A los demás también se les había ocurrido la misma idea, pero la habían descartado. Ahora volvieron a considerarla. Trasladar a un paciente desde el quirófano hasta la sala de rayos X en medio de una intervención no era algo precisamente rutinario, y sin embargo, no era algo descartable en las actuales circunstancias. La sala de rayos X era flamante y estaba prácticamente vacía, con lo cual el tema de la contaminación no tenía la misma importancia que en una situación normal, máxime cuando aún no se había iniciado la craneotomía.
—A mí me parece algo razonable —opinó Daniel con entusiasmo—. Somos bastantes. Todos podemos echar una mano.
—¿Usted qué opina, Rashid? —preguntó Paul.
El doctor Nawaz se encogió de hombros.
—Supongo que podría funcionar, siempre y cuando mantengamos al paciente en la mesa de operaciones. Dado que está sentado y con el marco estereotáxico en su lugar, sería poco prudente pasarlo a una camilla.
—La mesa tiene ruedas —les recordó el doctor Newhouse.
—Pues entonces, ¿a qué esperamos? —dijo Paul—. Marjorie, avise al técnico que vamos a la sala de rayos X.
El doctor Newhouse solo tardó unos minutos en desconectar a Ashley del electrocardiógrafo y desatarle los brazos. De haberlos tenidos abiertos, hubiese sido imposible hacer que pasara por la puerta.
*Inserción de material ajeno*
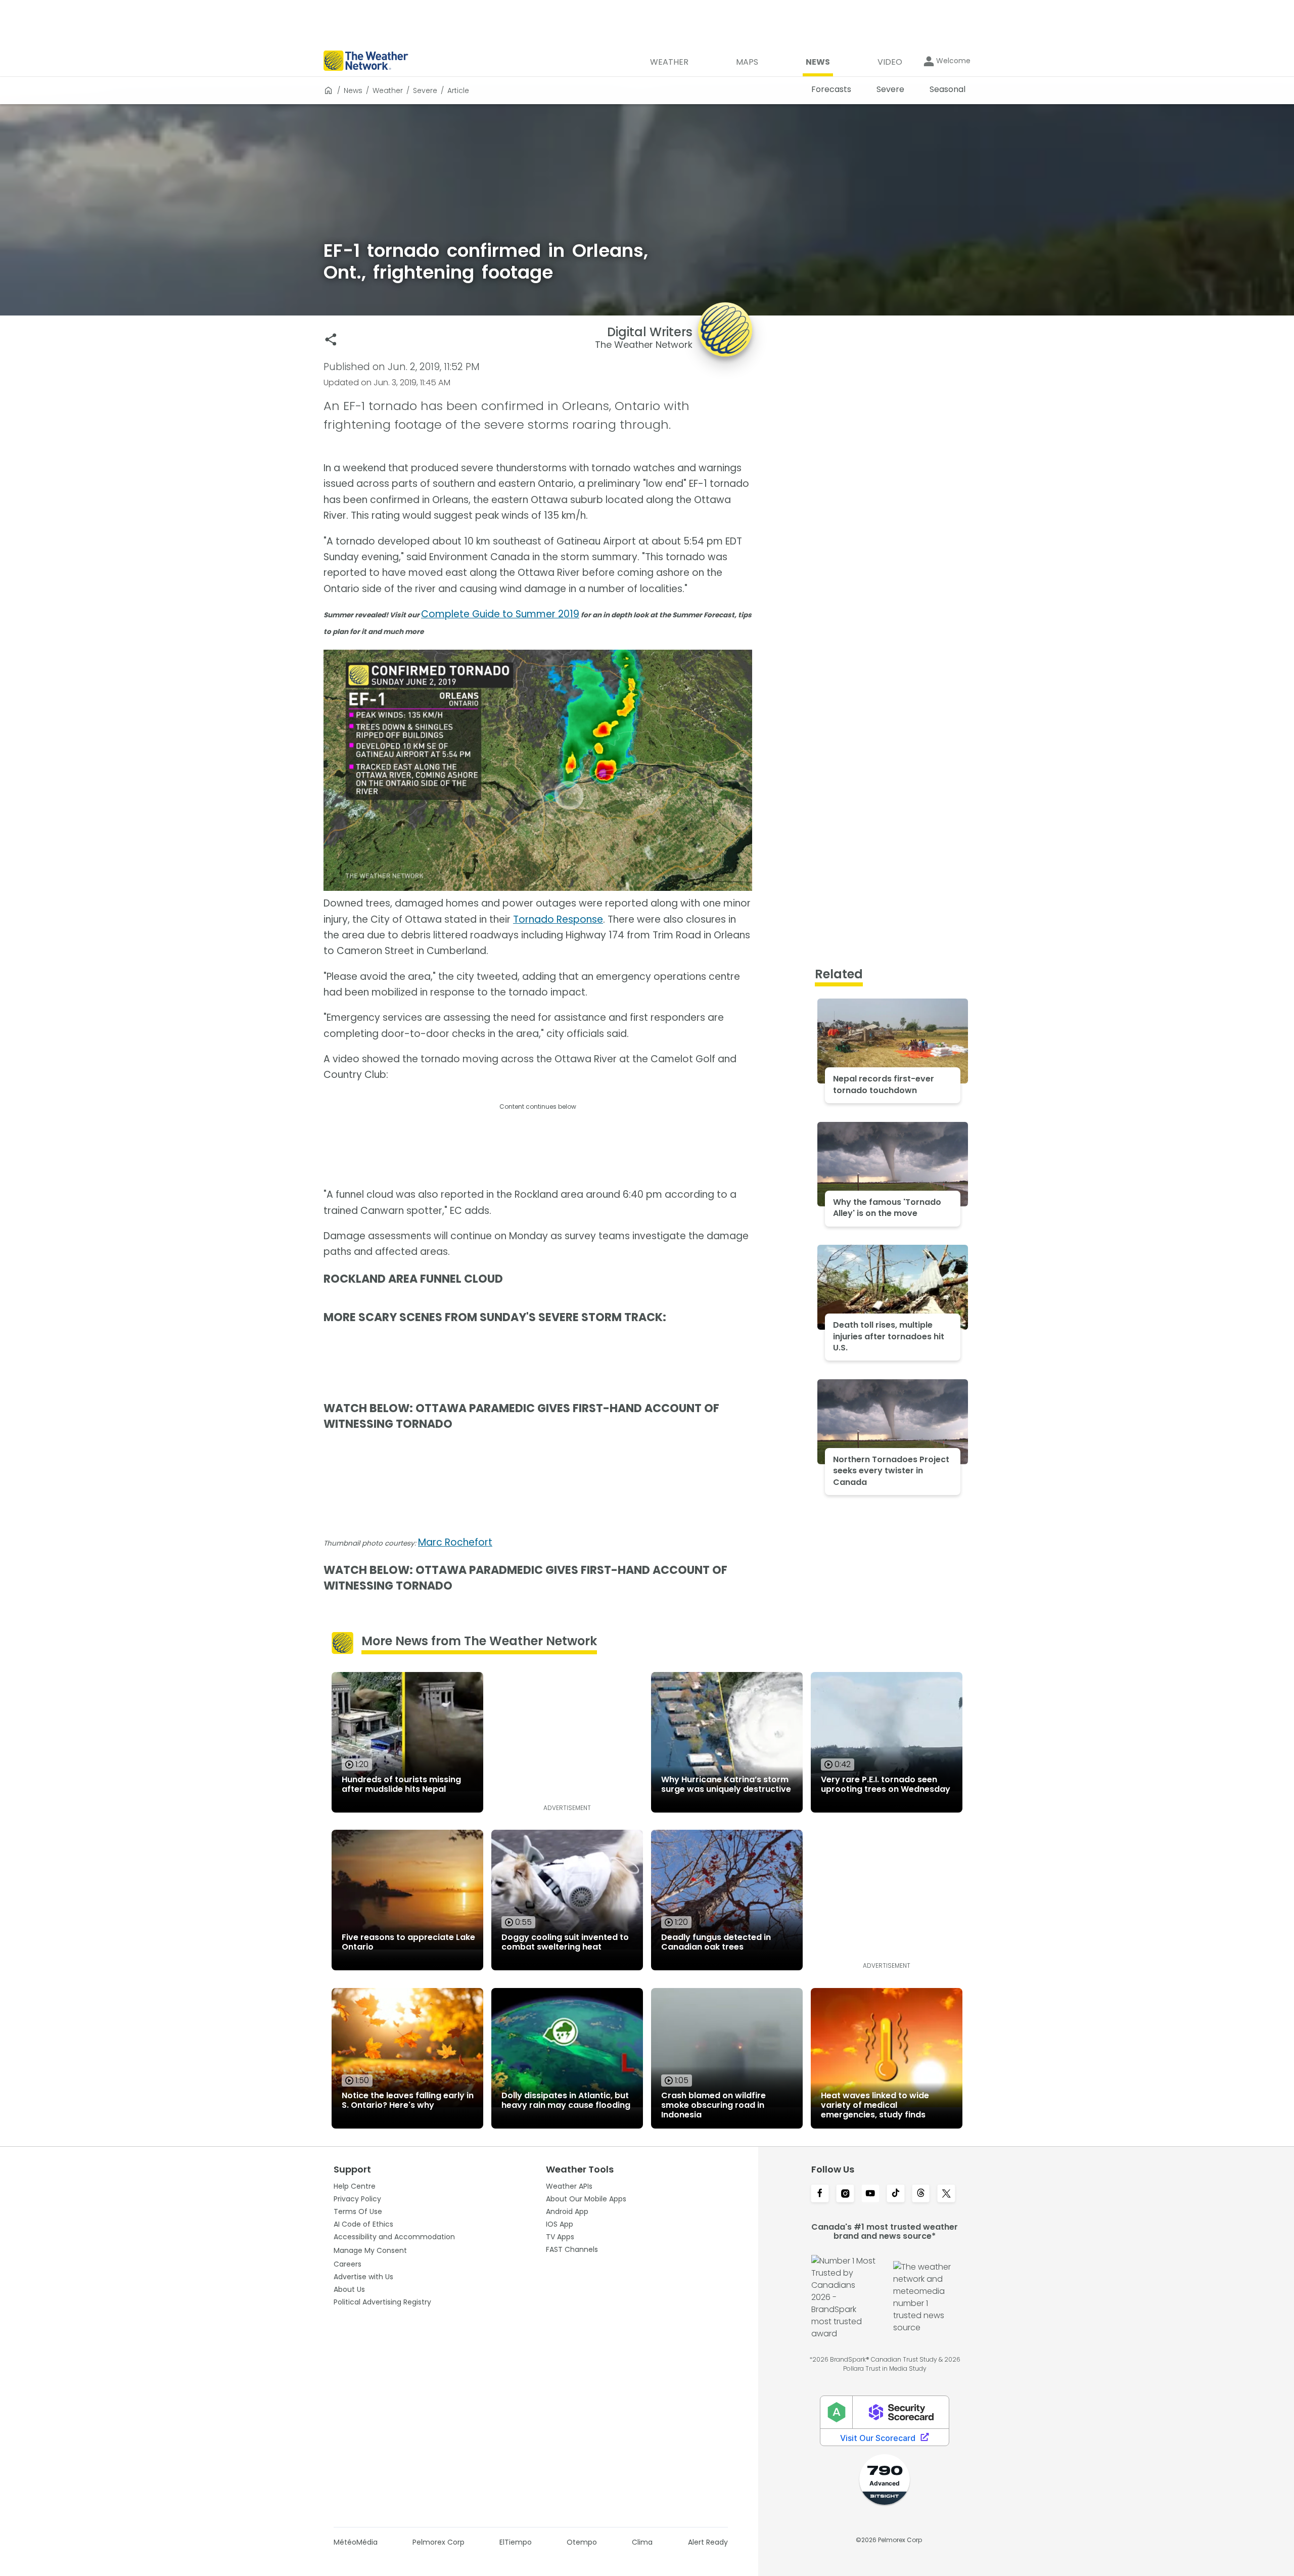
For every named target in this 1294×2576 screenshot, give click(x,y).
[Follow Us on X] (946, 2194)
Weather (388, 90)
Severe (425, 90)
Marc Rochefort (455, 1542)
Cuando todo estuvo preparado y Ashley tenía las manos cruzadas sobre el vientre, el doctor Newhouse quitó el freno de las ruedas con el pie. Luego, el doctor Newhouse empujó la mesa mientras Marjorie y Paul tiraban, y entre los tres la sacaron al pasillo. Excepto Constance, que permaneció en el quirófano, los demás los escoltaron. Ashley continuaba dormido, y del todo ajeno a lo que ocurría, a pesar de estar sentado y en movimiento. Con el marco estereotáxico en la cabeza, parecía un personaje de una película de ciencia ficción.
Una vez en el pasillo, todos excepto el doctor Nawaz ayudaron a empujar, aunque no era necesario. La mesa de operaciones rodaba sin problemas, y solo se escuchaba el rumor de las ruedas debido al peso. Cuando el grupo llegó a la sala de rayos X, se suscitó una discusión referente a si debían trasladar a Ashley de la mesa de operaciones a la mesa de rayos X. Después de sopesar las ventajas y los inconvenientes, decidieron que lo mejor era dejarlo donde estaba.
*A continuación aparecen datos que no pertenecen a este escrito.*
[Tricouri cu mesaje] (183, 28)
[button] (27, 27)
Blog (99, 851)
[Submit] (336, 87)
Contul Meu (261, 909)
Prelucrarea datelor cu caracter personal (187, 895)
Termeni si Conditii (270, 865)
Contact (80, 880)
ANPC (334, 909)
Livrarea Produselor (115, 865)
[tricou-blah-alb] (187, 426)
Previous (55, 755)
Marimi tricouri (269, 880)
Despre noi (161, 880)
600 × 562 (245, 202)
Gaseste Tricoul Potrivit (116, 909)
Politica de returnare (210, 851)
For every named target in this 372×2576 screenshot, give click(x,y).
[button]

El doctor Nawaz se puso un pesado delantal de plomo, dado que insistió en ser él quien alineara y sostuviera la cabeza del senador mientras le hacían las radiografías. Todos los demás se retiraron al pasillo. Ashley continuó durmiendo como un bendito.
—Quiero que revele las radiografías antes de que volvamos a trasladarlo —le dijo el doctor Nawaz al técnico, cuando entró para llevarse las placas—. Quiero tener la certeza de que han salido bien.
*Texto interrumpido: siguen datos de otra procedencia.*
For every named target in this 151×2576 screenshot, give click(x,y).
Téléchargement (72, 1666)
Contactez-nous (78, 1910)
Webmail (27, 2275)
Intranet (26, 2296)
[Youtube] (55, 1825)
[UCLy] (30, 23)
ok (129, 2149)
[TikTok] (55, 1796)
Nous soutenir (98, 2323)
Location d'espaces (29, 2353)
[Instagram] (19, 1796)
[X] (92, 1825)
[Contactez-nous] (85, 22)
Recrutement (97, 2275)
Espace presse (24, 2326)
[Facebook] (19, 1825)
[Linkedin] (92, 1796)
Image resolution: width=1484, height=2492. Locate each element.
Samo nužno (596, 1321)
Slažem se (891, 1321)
—Las tendré preparadas en unos minutos —respondió el técnico, con un tono entusiasta.
El doctor Newhouse entró en la sala para comprobar las constantes vitales del paciente. Paul y Spencer acompañaron al técnico para esperar el revelado de las placas. Daniel y Stephanie se quedaron solos por unos momentos.
—Esto es como una comedia de errores donde nada es divertido —susurró Stephanie, con una expresión de profundo desagrado.
—Eso no es justo —replicó Daniel en voz baja—. Nadie tiene la culpa. Veo las dos partes, y considero que ya es agua pasada. Han hecho las radiografías, así que el proceso puede continuar.
—No importa quién tenga la culpa —afirmó Stephanie, con un tono de disgusto—. No deja de ser otra complicación añadida a todas las que ha habido desde aquella fatídica y lluviosa noche en Washington hasta ahora. No dejo de preguntarme qué más puede salir mal.
—Intentemos ser un poco más optimistas —declaró Daniel, tajante—. El final está a la vista.
Paul y Spencer salieron del cuarto de revelado, con el técnico a la zaga. Paul llevaba las placas.
—A mí me parece que están bien —comentó cuando pasó junto a Daniel y Stephanie para entrar en la sala. Los demás lo siguieron. Paul colocó las placas en las cajas, encendió las luces, y se hizo a un lado. Las imágenes mostraban el cráneo de Ashley y la estructura opaca del marco estereotáxico.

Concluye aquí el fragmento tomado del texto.